Segment Start: Provided data

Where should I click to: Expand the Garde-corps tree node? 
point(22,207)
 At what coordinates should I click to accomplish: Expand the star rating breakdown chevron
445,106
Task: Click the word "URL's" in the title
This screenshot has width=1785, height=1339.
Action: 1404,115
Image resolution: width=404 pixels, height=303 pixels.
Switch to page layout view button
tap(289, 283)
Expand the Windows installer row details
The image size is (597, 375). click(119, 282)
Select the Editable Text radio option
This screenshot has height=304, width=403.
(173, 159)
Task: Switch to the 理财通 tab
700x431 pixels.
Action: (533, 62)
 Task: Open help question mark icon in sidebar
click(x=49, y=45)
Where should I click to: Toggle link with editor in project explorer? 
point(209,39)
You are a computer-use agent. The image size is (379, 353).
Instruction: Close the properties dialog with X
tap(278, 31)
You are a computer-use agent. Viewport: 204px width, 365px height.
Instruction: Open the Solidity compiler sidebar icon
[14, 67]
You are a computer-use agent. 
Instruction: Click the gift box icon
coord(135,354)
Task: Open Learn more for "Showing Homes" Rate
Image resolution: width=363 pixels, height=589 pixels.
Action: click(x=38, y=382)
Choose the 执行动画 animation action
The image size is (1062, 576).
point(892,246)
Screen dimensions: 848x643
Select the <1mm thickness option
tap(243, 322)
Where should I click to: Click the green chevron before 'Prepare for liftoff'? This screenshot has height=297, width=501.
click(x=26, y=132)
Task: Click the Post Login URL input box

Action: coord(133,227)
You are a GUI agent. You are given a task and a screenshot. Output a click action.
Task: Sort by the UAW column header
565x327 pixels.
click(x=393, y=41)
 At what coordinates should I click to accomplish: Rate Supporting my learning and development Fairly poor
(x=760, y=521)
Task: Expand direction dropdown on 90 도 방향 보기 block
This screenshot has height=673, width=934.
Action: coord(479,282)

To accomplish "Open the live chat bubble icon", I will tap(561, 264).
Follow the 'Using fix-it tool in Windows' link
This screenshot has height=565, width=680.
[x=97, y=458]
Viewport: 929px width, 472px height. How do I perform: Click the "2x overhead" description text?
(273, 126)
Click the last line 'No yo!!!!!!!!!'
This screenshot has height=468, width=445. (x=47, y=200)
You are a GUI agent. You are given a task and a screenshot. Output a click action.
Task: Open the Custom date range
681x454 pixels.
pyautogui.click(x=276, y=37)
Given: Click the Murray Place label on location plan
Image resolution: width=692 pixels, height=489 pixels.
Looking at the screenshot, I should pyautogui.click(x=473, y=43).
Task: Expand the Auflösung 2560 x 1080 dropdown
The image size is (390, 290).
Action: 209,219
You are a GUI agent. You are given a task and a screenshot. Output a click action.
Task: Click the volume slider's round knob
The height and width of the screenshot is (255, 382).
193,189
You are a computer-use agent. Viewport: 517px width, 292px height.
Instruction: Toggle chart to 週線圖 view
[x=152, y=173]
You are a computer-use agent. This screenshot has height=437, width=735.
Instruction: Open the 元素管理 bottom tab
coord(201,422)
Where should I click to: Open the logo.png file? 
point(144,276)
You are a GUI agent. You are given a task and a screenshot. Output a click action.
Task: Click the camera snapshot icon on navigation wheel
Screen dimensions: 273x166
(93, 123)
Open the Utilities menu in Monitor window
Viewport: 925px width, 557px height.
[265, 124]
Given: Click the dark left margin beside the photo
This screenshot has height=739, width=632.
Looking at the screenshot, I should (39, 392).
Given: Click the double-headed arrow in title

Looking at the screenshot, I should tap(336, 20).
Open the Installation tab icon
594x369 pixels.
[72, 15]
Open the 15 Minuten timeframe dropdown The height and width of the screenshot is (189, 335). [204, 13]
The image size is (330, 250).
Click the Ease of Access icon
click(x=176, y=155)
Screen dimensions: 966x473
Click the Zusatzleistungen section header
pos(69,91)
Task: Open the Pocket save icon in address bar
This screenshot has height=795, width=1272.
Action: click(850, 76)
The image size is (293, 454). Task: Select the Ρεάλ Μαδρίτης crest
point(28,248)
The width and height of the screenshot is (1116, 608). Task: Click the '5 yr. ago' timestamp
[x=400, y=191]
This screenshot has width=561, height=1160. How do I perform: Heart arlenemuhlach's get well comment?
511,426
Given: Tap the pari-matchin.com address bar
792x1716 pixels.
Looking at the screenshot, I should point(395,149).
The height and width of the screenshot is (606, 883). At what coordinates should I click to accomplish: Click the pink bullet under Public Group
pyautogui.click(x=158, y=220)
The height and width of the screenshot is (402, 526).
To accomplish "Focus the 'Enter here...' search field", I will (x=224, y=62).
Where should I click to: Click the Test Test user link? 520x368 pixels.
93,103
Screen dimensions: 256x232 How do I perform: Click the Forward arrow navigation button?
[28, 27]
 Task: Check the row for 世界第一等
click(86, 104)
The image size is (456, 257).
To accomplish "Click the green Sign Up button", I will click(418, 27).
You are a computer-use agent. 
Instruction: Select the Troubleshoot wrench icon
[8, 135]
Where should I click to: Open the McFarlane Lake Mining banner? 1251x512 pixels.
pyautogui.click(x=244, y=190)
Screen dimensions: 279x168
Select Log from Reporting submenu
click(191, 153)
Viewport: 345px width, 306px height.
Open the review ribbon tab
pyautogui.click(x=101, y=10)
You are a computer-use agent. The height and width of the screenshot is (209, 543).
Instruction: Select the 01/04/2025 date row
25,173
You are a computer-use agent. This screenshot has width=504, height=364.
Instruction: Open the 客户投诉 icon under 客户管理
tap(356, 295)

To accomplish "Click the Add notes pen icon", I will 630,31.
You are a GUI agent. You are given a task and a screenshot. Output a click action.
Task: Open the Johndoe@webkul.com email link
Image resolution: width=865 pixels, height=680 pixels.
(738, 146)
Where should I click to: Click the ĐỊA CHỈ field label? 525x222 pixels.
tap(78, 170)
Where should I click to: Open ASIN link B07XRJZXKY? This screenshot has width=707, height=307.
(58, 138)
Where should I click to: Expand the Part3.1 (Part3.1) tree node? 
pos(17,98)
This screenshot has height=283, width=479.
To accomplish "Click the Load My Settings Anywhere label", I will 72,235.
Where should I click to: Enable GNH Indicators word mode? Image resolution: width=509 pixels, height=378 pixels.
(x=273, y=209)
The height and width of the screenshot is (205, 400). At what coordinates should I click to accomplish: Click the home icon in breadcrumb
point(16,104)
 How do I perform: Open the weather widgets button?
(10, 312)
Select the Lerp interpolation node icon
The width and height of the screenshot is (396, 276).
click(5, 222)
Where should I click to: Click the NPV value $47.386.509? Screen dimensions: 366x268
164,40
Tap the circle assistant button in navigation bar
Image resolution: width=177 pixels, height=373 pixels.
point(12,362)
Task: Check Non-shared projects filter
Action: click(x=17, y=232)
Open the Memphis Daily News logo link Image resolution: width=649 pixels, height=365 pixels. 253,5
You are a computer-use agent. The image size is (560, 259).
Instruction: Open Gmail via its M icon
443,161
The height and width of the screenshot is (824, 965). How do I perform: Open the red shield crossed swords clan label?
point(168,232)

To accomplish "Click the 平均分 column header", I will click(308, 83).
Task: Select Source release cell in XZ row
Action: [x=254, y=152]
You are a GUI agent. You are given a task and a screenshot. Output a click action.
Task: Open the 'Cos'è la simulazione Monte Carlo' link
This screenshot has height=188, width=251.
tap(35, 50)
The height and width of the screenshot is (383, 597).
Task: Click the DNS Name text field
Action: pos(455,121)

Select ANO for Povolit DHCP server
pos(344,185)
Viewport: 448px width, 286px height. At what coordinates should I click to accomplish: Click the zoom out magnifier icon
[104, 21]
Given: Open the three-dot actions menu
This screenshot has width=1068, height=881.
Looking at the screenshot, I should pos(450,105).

Segment End: Provided data

**Task goal:**
Only a number is wanted here: how many lines of the records above hold the word "address".

**Solution for this task:**
2